Mewaspadai Manuver Eks FPI Deklarasi Ormas Baru
Oleh : Zainudin Zidan )*
Mantan anggota FPI membuat ormas baru dengan nama yang hampir sama, yakni Front Persaudaraan Islam. Masyarakat heran karena jika disingkat sama saja, dan orang-orangnya pun sama. Meski baru berdiri, namun neo FPI ini langsung membuat manuver yang patut diwaspadai. Jangan percaya pada ocehan mereka yang tak bisa dipercaya.
FPI sudah dibubarkan oleh pemerintah sejak desember 2020 lalu. Namun tanggal 8 januari 2021, mantan punggawanya membentuk ormas baru dengan singkatan yang sama, walau nama yang berbeda. Perbedaan lainnya adalah organisasi ini sengaja tidak didaftarkan ke Kementrian Dalam Negeri, dengan alasan tiap WNI bebas berpendapat.
Para ex pengurus FPI yang membentuk neo FPI adalah Munarman, Bagir Bin Syech, Abdurrahman Anwar, dkk. Mereka mendeklarasikan ormas baru ini dan mengimbau anggotanya untuk tidak takut dalam menjalankan dan melaksanakan hak kebebasan dan berkumpul. Dalam artian mereka secara tidak langsung berkata bahwa haknya diambil pemerintah.

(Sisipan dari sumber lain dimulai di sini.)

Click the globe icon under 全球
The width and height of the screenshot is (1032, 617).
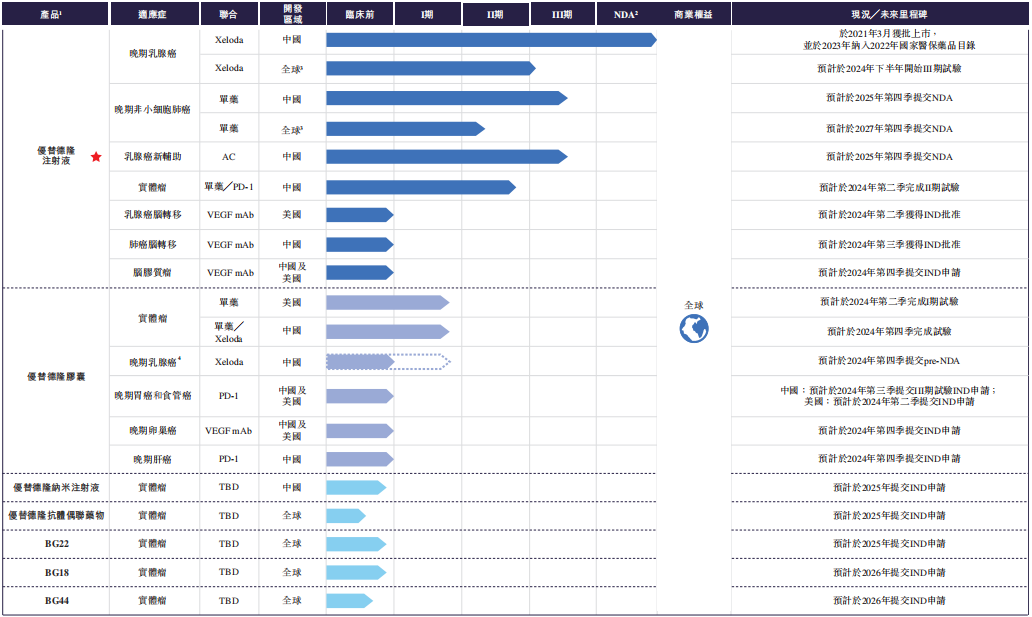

Namun Menko Polhukam Mahfud MD langsung menangkis serangan neo FPI. Menurutnya, tidak ada pelarangan hak dalam berserikat dan berkumpul bagi setiap WNI. Bahkan saat ini ada 440.000 organisasi di Indonesia. Jadi ketika FPI lahir kembali, boleh-boleh saja. Dengan catatan, mereka tidak melanggar hukum negara.
Pernyataan Mahfud MD ini sekaligus memperingatkan mereka agar tak lagi melakukan perbuatan yang melanggar hukum di Indonesia. Karena jika Neo FPI bernama beda namun perbuatannya sama, maka akan bisa dihalau oleh aparat. Apalagi mereka tidak punya legalitas hukum yang berlaku, akan dianggap sebagai ormas yang terlarang.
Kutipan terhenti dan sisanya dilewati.